Previous | Next --- Slide 30 of 48

paracon

The blocked assignment tends to work better here as opposed to interleaved assignment due to cache locality, and lesser communication overhead. The communication overhead is reduced since in the blocked scenario, only 2/3 of the rows need to communicate information but in the interleaved scenario, rows have to communicate information to their neighbours.

kayvonf

@paracon. Nice post. But I'd like to mention that it may not necessarily be cache locality specifically that is improved in the blocked assignment. If the different processors were different machines, it would be main memory locality (and the communication saved would be machine-to-machine communication).

whitelez

So I would assume in a distributed system, on which threads share information through messages, it would be better to assign even larger blocks to lesser threads.
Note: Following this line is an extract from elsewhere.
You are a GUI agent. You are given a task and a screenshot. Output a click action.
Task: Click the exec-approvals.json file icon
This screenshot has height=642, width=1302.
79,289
So I think for a large image or dataset that need to be processed parallel, there should be doing some pre-calculation about the optimized tasks assignment. This calculation should include information-share latency, as well as the execution speed of each single processors. Is there any "smart" compiler or scheduling system could perform this for programmer?

Firephinx

Since blocked assignment is usually better on most systems as there needs to be less communication between the processors (only the top and bottom lines of each block), what type of system would run the interleaved assignment better than the blocked assignment?

apr

@Firephinx As mentioned in earlier comments, the blocked assignment helps decrease the communication overhead between different processors / different machines, and also allows better exploitation of spacial locality. I think that in a system where one row of the matrix is too big to fit in one cache line and when there are fast mechanisms for inter-core communication, we will lose the advantage gained from blocked assignment. For example, there are different topologies that form the interconnection between different cores through shared buses. Here is an interesting but dated link I found when I looked up different interconnect schemes http://www.intel.com/content/dam/doc/white-paper/quick-path-interconnect-introduction-paper.pdf

hzxa21

I guess if we are assignment work to ISPC program instances not processors, the block assignment is not cache-friendly because there will be gather/scatter instead of load/store for continuous memory. However, I think a good strategy is to do block assignment for ISPC tasks then within each task do interleaved assignment.